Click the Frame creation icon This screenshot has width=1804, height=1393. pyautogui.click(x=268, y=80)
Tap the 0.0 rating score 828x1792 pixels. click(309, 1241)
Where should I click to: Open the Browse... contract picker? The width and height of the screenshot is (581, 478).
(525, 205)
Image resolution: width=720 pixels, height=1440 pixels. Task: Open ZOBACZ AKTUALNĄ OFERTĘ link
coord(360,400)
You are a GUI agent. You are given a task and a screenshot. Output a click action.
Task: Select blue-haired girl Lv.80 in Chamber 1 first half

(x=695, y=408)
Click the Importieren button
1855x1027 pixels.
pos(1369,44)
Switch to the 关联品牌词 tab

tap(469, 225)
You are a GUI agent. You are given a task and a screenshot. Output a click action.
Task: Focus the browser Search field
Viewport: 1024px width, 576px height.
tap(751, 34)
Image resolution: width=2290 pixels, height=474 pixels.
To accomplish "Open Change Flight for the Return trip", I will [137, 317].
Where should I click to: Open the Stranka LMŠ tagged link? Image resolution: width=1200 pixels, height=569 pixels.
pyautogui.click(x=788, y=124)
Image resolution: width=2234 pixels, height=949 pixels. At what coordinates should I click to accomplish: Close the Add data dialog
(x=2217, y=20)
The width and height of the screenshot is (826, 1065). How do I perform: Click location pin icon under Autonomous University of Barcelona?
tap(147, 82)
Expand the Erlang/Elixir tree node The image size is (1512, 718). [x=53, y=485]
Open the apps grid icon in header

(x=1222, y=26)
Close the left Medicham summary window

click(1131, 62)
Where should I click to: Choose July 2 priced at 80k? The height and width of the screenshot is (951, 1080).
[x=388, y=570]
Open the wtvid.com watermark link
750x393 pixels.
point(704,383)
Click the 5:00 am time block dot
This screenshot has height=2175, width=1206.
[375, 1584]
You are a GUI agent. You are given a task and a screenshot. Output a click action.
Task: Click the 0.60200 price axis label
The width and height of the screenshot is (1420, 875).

-*-

## [Work item]
Start from the line that holds "This screenshot has height=2175, width=1206." and print each line to the end of the records exactly, leaving out everything before it.

## [Solution to the exercise]
This screenshot has height=2175, width=1206.
[375, 1584]
You are a GUI agent. You are given a task and a screenshot. Output a click action.
Task: Click the 0.60200 price axis label
The width and height of the screenshot is (1420, 875).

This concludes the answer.